EXERCISE BRIEF » Only lines containing "Privacy" are wanted from the data below. Copy those lines.

DATASET EXCERPTS »
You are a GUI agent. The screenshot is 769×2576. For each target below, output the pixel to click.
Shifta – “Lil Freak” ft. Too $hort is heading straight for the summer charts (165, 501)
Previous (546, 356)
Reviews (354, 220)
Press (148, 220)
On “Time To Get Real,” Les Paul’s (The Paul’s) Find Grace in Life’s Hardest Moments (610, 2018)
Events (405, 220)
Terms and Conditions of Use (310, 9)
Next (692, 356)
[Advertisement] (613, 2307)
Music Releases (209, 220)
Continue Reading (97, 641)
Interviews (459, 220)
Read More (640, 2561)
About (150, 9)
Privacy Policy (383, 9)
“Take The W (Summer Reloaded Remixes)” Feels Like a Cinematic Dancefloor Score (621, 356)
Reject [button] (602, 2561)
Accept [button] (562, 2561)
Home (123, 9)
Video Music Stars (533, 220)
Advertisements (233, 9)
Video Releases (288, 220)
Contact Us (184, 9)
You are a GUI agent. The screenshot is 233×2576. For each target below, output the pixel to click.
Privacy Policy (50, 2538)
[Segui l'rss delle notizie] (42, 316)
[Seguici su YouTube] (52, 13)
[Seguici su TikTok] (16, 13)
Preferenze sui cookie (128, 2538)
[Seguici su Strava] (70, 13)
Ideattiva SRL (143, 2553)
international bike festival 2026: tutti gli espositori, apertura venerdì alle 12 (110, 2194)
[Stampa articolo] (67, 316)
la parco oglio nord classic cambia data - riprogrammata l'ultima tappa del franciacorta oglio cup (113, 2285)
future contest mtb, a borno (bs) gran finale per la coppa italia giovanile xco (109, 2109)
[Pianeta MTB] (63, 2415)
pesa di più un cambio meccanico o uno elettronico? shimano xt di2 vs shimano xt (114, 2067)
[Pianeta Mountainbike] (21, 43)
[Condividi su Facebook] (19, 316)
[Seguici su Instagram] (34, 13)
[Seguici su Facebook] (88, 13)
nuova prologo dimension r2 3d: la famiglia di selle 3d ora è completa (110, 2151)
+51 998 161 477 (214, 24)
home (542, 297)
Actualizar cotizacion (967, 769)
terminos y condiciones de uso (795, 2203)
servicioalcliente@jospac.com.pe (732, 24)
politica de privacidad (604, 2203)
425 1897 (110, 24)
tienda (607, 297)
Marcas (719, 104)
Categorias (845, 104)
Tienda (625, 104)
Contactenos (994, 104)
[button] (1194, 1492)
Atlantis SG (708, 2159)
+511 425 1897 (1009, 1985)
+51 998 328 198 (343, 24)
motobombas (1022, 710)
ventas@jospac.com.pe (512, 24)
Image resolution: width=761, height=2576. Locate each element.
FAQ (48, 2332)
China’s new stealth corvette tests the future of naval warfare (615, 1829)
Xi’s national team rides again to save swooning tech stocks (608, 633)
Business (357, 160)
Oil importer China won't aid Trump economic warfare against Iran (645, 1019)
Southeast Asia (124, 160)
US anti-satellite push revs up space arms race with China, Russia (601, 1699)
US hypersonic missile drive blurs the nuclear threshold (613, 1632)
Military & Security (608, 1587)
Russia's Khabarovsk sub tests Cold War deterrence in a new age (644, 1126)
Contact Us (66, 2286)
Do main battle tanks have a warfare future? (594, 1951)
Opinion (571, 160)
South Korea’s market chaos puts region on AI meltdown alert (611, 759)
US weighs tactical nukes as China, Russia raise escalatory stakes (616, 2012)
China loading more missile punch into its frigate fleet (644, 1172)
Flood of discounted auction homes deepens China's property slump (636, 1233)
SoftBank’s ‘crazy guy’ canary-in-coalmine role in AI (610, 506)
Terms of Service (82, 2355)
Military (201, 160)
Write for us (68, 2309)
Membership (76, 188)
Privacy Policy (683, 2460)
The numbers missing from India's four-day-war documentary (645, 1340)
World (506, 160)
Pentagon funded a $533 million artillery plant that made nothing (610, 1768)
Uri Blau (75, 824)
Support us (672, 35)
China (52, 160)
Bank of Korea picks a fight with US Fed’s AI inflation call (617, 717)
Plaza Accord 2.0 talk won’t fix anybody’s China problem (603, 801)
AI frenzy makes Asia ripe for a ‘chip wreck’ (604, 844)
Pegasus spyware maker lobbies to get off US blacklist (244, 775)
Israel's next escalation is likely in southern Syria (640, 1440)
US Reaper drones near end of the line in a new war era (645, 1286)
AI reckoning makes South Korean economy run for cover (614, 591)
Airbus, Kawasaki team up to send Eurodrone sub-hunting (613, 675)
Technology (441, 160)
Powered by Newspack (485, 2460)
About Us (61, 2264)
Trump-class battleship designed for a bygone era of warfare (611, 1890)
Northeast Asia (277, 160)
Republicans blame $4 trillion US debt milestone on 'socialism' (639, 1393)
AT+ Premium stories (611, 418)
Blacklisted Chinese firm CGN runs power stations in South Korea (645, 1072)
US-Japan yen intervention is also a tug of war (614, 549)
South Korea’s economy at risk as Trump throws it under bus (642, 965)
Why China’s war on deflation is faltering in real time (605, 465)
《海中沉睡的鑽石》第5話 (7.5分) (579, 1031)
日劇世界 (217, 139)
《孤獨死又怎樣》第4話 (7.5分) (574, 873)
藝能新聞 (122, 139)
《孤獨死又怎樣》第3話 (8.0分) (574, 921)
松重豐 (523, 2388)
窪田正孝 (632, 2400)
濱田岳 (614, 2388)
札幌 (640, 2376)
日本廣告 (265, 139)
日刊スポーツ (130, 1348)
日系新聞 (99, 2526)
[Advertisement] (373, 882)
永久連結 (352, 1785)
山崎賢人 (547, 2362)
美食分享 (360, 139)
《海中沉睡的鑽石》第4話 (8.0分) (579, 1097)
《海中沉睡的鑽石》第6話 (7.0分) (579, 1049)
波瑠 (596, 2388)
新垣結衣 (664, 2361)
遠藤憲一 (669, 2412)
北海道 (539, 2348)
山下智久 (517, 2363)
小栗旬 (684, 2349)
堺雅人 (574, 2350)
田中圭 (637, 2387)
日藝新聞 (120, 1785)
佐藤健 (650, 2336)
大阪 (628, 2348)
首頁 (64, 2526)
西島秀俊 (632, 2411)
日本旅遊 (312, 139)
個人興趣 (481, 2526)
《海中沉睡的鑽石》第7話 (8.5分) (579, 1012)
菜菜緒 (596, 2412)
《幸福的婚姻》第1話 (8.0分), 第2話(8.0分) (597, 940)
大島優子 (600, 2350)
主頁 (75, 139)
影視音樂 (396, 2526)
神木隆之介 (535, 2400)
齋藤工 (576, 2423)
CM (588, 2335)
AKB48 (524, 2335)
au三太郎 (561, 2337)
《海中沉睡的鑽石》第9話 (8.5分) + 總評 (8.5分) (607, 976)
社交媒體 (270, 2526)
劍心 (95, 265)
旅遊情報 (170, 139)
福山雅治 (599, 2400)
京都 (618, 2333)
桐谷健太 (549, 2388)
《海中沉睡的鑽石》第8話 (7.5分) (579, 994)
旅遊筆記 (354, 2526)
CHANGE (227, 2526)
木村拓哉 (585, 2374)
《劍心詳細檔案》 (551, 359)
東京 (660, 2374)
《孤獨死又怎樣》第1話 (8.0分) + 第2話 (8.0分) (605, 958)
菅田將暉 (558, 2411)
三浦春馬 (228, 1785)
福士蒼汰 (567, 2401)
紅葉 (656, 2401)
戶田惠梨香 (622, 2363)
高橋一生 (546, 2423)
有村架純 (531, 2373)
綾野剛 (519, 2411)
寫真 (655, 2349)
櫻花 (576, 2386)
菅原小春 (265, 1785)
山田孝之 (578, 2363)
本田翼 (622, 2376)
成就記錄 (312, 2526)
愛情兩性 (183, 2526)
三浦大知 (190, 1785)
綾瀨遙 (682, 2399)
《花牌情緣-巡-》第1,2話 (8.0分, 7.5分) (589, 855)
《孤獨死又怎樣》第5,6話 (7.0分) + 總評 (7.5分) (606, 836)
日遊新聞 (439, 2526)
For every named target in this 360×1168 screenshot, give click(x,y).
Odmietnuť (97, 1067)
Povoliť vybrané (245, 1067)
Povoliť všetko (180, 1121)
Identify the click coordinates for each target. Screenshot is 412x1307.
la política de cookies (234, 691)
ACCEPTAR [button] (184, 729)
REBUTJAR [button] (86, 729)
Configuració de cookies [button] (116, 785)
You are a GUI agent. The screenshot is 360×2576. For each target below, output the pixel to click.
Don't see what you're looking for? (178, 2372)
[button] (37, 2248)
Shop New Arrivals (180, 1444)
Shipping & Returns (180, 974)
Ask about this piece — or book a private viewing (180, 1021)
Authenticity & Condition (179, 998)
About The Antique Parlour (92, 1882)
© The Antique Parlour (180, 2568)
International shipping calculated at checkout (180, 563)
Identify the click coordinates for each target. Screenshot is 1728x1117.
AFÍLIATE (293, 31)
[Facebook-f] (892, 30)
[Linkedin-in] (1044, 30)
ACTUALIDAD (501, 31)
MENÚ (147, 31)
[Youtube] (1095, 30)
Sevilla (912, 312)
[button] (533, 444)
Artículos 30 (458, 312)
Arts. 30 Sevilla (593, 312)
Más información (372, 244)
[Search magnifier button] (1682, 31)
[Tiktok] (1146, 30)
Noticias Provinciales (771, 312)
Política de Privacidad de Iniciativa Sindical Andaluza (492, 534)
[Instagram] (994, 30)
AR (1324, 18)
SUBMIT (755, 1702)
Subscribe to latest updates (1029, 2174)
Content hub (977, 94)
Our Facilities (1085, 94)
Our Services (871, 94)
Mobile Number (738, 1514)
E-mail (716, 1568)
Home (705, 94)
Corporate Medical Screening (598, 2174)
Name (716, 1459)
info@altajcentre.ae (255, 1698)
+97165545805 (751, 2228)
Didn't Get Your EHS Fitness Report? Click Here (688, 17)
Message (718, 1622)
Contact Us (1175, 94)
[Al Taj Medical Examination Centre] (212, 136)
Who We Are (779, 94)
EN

RESPONSE AREA »
Privacy Policy (383, 9)
Privacy Policy (50, 2538)
Privacy Policy (683, 2460)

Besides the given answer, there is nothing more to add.